Data listing
★ ★ ★ ★

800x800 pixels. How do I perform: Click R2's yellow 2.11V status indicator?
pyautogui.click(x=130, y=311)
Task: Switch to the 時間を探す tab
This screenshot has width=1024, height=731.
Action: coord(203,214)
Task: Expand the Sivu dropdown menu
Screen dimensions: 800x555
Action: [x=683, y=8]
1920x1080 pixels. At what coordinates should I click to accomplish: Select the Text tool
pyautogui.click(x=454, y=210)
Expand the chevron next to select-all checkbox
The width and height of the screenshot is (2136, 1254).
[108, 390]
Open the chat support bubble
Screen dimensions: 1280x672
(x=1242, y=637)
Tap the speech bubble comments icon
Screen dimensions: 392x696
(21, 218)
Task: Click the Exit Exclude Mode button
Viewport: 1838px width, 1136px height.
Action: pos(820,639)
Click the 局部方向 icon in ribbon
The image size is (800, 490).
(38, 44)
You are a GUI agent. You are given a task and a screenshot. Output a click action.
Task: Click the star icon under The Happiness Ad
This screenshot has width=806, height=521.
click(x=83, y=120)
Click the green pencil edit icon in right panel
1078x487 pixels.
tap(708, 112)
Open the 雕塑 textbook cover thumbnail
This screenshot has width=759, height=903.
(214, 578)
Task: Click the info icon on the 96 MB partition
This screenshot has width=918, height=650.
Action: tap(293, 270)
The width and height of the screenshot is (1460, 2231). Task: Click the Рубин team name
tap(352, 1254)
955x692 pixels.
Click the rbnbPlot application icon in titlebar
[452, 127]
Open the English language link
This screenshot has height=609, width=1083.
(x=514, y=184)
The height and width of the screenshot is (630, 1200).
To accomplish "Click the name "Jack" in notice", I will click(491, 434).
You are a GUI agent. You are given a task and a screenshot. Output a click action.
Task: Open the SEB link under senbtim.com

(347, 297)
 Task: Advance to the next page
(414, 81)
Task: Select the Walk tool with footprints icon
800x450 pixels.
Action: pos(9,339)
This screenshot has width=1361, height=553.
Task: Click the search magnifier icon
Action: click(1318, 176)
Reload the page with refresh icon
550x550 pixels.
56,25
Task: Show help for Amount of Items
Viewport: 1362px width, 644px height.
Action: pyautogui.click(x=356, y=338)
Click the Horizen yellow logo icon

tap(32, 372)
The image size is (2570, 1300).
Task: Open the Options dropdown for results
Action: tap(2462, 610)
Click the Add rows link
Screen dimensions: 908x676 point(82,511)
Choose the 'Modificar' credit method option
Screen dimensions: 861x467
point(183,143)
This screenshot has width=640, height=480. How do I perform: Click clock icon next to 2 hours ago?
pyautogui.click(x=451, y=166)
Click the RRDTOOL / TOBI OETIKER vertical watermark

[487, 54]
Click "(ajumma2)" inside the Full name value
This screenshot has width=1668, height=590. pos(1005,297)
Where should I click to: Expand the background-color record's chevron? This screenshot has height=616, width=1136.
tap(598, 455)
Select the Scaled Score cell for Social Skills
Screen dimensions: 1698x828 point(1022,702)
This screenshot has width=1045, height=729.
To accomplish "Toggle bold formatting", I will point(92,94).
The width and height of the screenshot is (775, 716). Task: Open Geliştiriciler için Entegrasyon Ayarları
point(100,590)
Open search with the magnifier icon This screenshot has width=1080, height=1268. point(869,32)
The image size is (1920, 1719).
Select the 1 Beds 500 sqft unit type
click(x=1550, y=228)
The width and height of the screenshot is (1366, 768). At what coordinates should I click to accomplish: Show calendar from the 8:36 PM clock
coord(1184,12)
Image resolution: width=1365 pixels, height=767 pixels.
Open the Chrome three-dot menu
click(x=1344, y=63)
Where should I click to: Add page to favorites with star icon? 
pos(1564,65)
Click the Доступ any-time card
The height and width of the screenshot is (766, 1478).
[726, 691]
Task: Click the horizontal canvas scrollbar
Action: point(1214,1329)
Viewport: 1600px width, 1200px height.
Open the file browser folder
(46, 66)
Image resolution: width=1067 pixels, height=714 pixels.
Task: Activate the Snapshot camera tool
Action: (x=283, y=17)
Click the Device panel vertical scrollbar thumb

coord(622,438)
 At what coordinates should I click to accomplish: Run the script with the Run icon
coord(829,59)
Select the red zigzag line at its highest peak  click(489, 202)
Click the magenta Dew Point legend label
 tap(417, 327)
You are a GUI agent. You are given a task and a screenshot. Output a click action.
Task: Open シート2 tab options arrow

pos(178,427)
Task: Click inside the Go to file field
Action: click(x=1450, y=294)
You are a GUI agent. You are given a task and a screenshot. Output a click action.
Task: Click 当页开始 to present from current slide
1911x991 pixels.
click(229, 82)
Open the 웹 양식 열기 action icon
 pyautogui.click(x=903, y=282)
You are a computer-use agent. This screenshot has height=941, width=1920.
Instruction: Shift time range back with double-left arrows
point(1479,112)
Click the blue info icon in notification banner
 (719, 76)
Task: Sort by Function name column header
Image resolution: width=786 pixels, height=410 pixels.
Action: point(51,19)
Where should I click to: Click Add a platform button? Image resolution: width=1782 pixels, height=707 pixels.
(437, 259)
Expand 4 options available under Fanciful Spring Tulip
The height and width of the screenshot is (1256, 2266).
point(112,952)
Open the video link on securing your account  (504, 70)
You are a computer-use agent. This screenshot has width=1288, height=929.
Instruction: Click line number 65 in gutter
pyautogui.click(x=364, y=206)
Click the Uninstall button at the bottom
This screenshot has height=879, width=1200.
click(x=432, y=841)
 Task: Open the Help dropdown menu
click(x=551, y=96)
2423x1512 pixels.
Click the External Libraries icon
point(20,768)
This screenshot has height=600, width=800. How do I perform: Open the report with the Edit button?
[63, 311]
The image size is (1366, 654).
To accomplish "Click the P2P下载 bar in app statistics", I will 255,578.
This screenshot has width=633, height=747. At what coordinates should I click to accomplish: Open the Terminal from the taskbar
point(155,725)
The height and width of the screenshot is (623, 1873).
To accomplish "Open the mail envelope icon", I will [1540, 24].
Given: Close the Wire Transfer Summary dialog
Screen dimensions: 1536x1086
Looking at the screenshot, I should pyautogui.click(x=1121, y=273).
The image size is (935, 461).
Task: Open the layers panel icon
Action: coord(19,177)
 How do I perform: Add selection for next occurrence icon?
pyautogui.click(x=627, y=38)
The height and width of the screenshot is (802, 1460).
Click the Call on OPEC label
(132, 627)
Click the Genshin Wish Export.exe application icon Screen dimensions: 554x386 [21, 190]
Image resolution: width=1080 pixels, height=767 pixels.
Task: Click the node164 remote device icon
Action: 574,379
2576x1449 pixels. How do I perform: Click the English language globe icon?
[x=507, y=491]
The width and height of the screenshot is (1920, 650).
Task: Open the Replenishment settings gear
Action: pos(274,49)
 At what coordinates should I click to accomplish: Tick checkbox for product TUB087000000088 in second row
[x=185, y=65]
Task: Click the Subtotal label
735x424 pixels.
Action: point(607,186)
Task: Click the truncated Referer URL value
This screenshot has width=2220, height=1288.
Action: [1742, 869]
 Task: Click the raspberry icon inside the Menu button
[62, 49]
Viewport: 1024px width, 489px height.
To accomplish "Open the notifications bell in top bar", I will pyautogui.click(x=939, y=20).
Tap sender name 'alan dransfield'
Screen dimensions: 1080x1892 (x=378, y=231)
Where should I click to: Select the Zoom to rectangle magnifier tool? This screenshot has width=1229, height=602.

★ ★ ★ ★

* What to do
Turn the records into a Markdown table with the columns "Number" and "Line", starting at the line containing "2576x1449 pixels. How" and ending at the last line of the records. Leave out blank lines.

* Result
| Number | Line |
|---|---|
| 1 | 2576x1449 pixels. How do I perform: Click the English language globe icon? |
| 2 | [x=507, y=491] |
| 3 | The width and height of the screenshot is (1920, 650). |
| 4 | Task: Open the Replenishment settings gear |
| 5 | Action: pos(274,49) |
| 6 |  At what coordinates should I click to accomplish: Tick checkbox for product TUB087000000088 in second row |
| 7 | [x=185, y=65] |
| 8 | Task: Click the Subtotal label |
| 9 | 735x424 pixels. |
| 10 | Action: point(607,186) |
| 11 | Task: Click the truncated Referer URL value |
| 12 | This screenshot has width=2220, height=1288. |
| 13 | Action: [1742, 869] |
| 14 |  Task: Click the raspberry icon inside the Menu button |
| 15 | [62, 49] |
| 16 | Viewport: 1024px width, 489px height. |
| 17 | To accomplish "Open the notifications bell in top bar", I will pyautogui.click(x=939, y=20). |
| 18 | Tap sender name 'alan dransfield' |
| 19 | Screen dimensions: 1080x1892 (x=378, y=231) |
| 20 | Where should I click to: Select the Zoom to rectangle magnifier tool? This screenshot has width=1229, height=602. |